But it is also unhelpful to do too much doing and too little thinking, a tendency that appears to have become more prominent as a result of more and more activists being radicalised via social media, and thus arriving at the work with very shallow theorisations of the world, their grievances, or what they want to do about them.

Put simply, the main thinking that is necessary for effective activism involves three steps. First, developing an understanding of how you believe the world, or some aspect of it, currently is. Second, developing a picture of how you think the world, or the relevant aspect of it, should be. And then finally, working out what you think your contribution can be to moving the world from point A to point B. In other words, first work out what you want to change, and then how you plan to change it.

At the most basic level, simply deciding to show up more and increase your engagement with an issue could be a way to do this. You might think of this as “mobilising yourself.” Of course, unless you’re in a position of considerable power and influence, the impact on the world of just mobilising yourself is likely to be extremely limited.

As such, in most cases, thinking through your contribution to changing the world from how it is to how you think it should be involves figuring out ways in which you can get other people to do different things to what they are currently doing. This is because whichever undesirable state of the world that you identify is invariably the sum product of all of the things everyone in it are currently doing. If changing your own behaviour isn’t enough, you need to find ways to change other people’s behaviour.

You might target important individuals on the basis of a particular decision they could make that would help. You might target the general public, to develop larger support for an idea or an activity. Maybe you try to apply pressure to those complicit in a bad thing, or maybe you try to recruit others to do so with you. You might even try to find ways to challenge or shift the underlying political commitments of those responsible for the state of affairs you don’t like.
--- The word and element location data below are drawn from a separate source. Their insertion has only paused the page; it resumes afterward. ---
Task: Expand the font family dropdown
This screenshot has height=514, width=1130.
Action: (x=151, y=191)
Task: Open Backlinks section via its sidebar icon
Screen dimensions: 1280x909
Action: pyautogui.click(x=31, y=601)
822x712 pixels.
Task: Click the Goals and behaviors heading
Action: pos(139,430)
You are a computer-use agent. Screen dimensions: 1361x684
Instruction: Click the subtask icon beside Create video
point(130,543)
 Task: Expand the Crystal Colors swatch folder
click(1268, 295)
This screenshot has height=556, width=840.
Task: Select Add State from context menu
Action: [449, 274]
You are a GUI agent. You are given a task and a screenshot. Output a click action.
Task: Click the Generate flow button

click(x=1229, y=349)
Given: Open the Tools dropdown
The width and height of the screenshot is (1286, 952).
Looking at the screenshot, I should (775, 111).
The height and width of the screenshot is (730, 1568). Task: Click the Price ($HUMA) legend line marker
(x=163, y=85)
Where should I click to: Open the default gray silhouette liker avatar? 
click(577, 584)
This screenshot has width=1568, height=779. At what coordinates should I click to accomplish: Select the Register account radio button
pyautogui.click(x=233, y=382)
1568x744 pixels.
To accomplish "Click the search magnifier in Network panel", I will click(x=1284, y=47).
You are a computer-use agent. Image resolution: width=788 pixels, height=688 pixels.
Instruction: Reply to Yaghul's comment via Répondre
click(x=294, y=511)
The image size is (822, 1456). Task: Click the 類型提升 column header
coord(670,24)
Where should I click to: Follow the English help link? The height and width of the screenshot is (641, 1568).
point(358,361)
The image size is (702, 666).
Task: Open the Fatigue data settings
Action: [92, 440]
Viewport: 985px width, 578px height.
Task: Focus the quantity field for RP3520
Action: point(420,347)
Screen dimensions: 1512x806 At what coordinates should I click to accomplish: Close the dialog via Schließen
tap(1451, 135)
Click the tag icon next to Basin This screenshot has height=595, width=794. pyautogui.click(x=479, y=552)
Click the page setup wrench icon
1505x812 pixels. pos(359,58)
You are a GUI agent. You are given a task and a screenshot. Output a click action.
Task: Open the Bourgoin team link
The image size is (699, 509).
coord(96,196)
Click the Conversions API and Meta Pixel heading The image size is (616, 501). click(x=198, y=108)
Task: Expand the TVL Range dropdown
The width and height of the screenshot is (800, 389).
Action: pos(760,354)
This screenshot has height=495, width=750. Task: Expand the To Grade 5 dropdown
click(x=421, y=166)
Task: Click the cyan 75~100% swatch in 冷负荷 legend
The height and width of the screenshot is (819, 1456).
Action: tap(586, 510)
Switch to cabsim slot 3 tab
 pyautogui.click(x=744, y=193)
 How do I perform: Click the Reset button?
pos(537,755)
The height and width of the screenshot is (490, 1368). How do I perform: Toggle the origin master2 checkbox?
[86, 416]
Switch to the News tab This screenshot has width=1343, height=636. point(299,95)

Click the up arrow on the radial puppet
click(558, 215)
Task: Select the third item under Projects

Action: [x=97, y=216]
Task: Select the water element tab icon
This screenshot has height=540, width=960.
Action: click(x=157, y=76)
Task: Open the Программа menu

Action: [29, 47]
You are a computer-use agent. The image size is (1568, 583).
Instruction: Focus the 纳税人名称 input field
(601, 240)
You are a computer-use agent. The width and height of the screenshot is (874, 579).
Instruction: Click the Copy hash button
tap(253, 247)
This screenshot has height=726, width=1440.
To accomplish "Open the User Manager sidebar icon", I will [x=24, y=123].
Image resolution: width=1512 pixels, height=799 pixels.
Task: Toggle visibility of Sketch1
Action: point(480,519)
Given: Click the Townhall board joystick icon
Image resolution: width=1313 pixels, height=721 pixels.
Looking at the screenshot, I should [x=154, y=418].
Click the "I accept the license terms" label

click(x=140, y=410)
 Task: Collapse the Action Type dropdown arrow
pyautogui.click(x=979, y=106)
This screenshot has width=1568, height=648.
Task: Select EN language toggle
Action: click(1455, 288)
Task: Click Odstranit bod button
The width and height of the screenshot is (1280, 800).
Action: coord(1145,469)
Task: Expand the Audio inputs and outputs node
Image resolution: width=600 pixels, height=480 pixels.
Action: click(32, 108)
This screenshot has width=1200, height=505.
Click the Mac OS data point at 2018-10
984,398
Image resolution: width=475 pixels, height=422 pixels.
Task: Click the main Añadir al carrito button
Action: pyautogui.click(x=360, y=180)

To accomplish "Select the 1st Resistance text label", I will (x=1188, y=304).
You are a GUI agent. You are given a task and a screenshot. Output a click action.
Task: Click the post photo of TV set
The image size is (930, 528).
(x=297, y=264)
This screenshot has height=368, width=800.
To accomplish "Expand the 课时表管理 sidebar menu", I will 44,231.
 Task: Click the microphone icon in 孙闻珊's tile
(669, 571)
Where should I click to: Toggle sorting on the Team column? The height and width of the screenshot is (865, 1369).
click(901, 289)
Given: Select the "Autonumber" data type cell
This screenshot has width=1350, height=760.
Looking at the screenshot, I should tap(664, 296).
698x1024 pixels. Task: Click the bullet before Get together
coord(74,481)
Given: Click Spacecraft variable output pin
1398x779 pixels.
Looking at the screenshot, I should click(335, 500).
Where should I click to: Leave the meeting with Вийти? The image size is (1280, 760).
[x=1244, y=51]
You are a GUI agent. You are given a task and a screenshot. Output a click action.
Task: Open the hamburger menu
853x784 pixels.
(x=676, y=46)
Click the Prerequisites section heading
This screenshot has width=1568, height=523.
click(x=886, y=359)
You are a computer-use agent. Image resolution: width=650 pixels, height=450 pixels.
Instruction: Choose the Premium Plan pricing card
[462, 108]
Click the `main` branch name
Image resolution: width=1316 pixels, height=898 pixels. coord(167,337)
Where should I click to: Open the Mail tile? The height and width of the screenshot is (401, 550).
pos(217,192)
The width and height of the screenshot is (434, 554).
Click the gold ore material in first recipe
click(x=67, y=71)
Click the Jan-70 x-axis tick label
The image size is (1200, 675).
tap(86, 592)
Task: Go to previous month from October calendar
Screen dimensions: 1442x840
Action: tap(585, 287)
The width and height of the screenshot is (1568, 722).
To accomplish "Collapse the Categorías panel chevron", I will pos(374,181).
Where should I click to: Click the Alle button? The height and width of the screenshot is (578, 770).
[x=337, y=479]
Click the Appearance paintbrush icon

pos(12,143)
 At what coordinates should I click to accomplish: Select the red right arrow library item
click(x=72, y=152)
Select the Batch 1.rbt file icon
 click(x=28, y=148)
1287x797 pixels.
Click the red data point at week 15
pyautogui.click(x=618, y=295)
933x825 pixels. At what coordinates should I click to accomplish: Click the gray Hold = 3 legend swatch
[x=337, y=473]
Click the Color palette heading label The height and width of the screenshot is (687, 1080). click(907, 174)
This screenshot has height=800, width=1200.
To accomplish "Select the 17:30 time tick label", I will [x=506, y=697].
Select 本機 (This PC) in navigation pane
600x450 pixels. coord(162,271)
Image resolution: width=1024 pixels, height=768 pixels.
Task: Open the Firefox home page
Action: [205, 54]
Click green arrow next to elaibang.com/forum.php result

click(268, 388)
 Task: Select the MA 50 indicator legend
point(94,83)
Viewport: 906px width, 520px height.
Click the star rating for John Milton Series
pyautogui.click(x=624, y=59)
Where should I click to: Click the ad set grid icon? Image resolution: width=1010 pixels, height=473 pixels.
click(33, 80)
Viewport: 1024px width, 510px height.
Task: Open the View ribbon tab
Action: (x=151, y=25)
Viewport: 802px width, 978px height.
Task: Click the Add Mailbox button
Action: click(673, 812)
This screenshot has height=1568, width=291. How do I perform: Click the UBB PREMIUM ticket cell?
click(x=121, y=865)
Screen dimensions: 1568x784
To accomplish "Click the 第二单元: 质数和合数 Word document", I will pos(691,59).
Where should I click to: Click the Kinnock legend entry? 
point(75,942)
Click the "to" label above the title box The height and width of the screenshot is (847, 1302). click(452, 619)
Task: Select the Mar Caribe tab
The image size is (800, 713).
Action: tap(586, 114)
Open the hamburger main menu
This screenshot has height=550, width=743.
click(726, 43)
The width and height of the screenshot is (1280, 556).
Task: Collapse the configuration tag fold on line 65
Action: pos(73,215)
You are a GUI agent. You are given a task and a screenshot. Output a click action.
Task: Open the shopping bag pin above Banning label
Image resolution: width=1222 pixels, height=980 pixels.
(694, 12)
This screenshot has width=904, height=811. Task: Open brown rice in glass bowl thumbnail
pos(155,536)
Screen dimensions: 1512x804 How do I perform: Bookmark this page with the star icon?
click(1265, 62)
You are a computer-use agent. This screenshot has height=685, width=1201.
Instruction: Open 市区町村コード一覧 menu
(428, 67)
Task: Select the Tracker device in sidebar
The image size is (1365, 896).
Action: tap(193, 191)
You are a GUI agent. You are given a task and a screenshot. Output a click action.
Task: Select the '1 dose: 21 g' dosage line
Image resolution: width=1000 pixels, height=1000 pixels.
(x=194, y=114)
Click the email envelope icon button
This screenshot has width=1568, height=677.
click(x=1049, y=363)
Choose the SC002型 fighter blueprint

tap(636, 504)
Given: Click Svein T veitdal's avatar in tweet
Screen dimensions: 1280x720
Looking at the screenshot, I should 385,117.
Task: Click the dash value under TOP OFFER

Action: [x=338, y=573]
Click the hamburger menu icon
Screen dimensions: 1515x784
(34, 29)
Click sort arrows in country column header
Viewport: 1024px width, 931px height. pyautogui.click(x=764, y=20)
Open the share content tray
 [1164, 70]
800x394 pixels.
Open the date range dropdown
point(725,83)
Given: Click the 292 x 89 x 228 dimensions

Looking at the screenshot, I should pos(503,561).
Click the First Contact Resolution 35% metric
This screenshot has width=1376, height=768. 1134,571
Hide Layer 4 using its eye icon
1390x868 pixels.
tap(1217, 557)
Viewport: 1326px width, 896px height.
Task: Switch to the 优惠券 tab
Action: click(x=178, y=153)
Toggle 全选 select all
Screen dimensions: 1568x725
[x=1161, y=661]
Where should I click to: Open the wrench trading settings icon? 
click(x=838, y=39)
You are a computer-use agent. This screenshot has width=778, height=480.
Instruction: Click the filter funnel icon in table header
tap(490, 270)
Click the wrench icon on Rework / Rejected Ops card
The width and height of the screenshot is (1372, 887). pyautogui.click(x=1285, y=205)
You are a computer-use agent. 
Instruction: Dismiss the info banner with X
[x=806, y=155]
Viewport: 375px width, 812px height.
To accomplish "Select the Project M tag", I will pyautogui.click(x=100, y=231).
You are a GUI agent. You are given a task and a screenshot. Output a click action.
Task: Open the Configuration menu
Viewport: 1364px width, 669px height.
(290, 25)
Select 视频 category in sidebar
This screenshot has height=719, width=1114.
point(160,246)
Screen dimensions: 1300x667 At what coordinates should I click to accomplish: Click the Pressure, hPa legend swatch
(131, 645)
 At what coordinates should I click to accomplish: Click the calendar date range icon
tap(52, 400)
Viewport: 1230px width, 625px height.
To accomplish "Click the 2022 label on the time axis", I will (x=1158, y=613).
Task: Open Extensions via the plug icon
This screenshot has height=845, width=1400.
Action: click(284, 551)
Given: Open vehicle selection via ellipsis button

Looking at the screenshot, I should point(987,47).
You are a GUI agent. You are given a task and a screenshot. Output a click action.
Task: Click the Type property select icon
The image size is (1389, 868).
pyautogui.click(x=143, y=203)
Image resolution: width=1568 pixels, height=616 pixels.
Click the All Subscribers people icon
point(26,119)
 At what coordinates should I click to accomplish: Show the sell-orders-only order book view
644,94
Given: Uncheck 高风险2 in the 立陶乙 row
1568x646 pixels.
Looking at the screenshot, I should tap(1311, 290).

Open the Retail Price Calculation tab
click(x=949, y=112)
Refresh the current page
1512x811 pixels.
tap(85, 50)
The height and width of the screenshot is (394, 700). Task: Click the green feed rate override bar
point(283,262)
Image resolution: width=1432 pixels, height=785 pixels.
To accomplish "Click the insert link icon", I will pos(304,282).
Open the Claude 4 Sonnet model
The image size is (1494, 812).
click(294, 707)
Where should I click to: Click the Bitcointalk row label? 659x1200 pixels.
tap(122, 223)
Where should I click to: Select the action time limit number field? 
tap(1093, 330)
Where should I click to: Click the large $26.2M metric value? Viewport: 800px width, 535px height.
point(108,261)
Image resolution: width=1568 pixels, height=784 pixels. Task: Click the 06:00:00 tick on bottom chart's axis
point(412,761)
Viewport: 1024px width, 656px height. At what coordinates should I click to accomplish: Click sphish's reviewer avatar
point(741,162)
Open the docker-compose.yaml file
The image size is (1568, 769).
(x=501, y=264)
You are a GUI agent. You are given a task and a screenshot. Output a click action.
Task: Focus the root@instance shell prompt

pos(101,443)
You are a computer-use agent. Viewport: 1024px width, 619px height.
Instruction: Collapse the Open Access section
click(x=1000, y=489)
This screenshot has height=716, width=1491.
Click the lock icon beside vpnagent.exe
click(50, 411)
The important thing is that however you spend your energy on the issue you are working on, you are able to tell a coherent story about how you think that energy will translate into some person or people doing some different things to what they are currently doing. If you’re writing an article, who is going to read it, what are they going to think, and how will that inform their behaviour going forward? If you’re organising a protest, who will be attending it, whose attention will it get, and how will that impact their behaviour?

There are a wide range of answers one can have to these questions, and no single correct way to reason your way through an effective understanding of your activism. An article might be written as an attempt to change people’s minds. Or, if it’s written for those who already agree with you, maybe it’s designed to inspire them toward a particular type of action. Either way, understanding what the article is trying to achieve will help you do a better job of writing it, and a better job of locating its role in the larger work it falls within.

What’s most important is that you don’t skip the thinking step entirely, because that will result in your energy expenditure being ineffective, and sometimes even counterproductive. I imagine someone might read this and wonder if it’s a critique of those activists who at times engage more emotionally. It is not. Feeling is not only important but is itself a part of thinking, always. We must sit with, confront, engage and be moved by our feelings, and this is also essential to our activism.

However, when thinking is not consciously prioritised, a person’s activism can sometimes become largely informed by feeling bad about a thing and then taking steps to not feel bad about it. As we are all experts in self-deception, we might not so easily see when we are doing this, unless we are proactively thinking about how we are trying to change the world. Of course there is nothing wrong with a person wanting to take steps to improve how they feel; we just need to know when that’s our goal and when it isn’t, if we’d like to be effective.